EXERCISE INSTRUCTIONS: Copy out nothing but the lines from the one holding "Viewport: 813px width, 565px" through the end of the entries below, exactly as written and without the pictures.

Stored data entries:
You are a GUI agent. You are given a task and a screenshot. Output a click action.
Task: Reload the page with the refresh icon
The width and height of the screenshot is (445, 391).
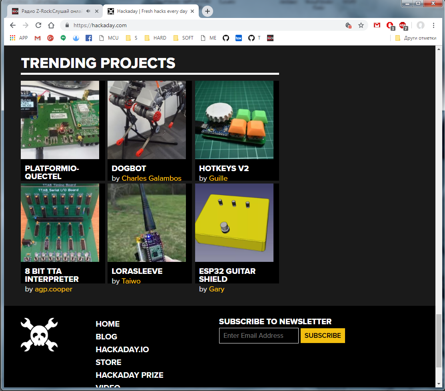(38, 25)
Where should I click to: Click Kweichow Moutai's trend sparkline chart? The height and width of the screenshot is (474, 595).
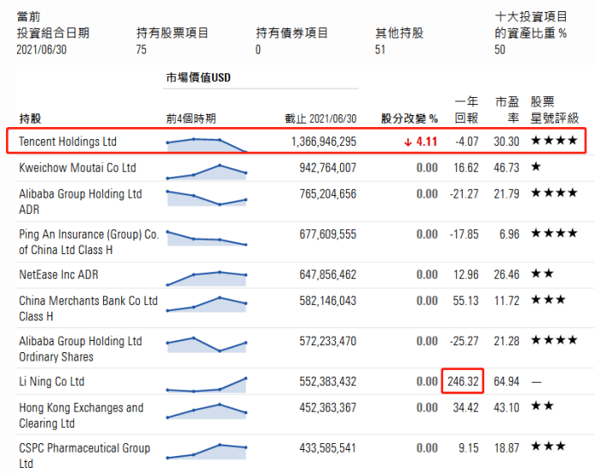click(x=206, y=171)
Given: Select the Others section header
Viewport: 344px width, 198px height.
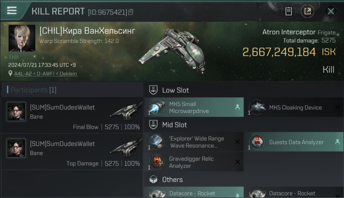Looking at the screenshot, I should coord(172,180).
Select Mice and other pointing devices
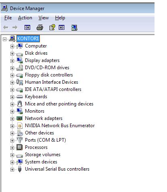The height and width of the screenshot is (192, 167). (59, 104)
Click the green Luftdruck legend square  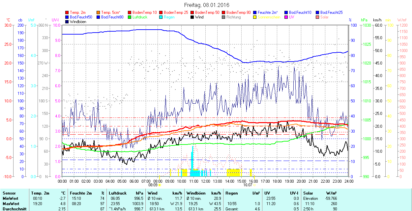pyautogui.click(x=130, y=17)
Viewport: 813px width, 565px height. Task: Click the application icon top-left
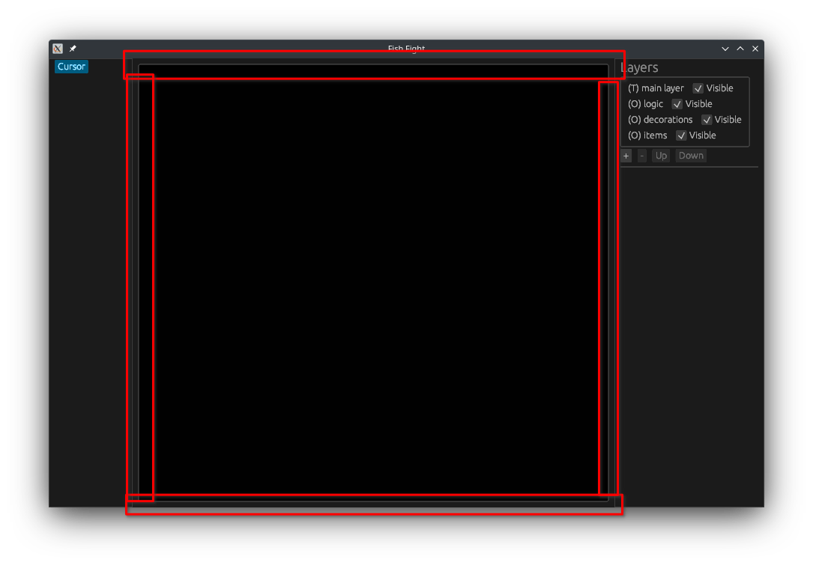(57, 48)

EXERCISE OUTPUT:
Viewport: 813px width, 565px height. Task: Click the application icon top-left
(57, 48)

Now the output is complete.